Exercise brief = Copy the stretch of the records from the line containing "Tap the Успешно выполнен status text" through the line containing "coord(279,209)", leaving out the pictures.

Material to process =
────────────────
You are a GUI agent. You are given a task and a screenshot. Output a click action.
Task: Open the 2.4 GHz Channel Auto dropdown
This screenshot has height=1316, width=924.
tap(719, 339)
────────────────
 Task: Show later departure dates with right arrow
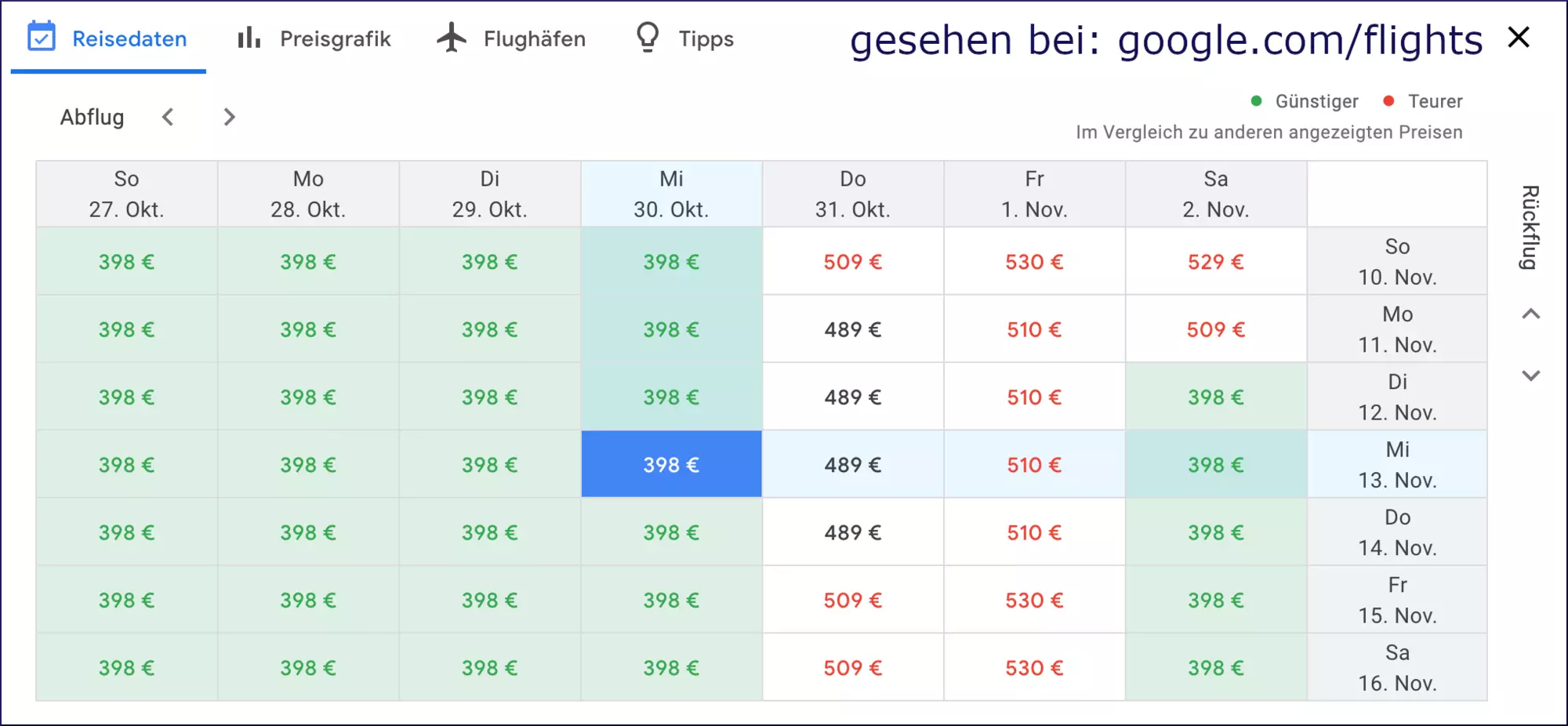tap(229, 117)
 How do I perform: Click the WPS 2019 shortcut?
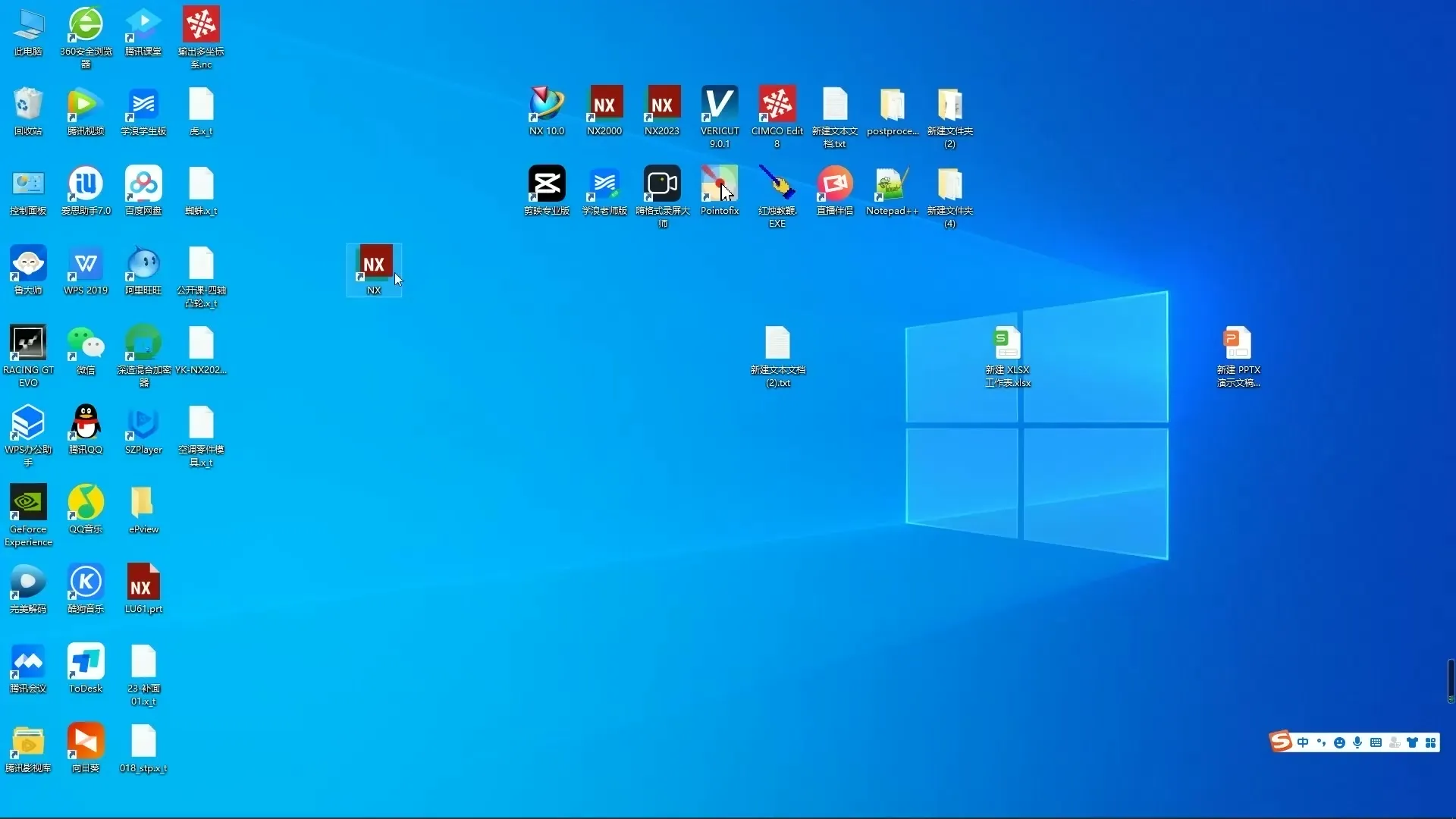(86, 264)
────────────────
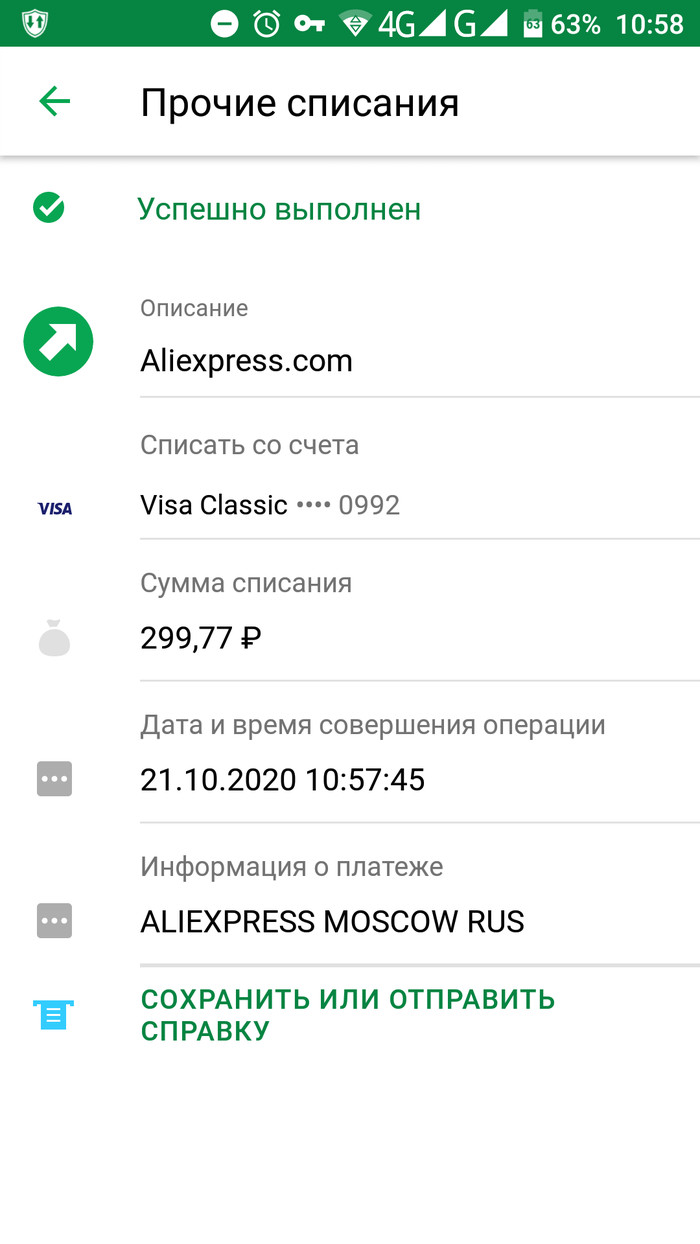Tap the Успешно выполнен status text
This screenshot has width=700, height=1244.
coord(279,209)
────────────────
Final answer =
Tap the Успешно выполнен status text
This screenshot has width=700, height=1244.
coord(279,209)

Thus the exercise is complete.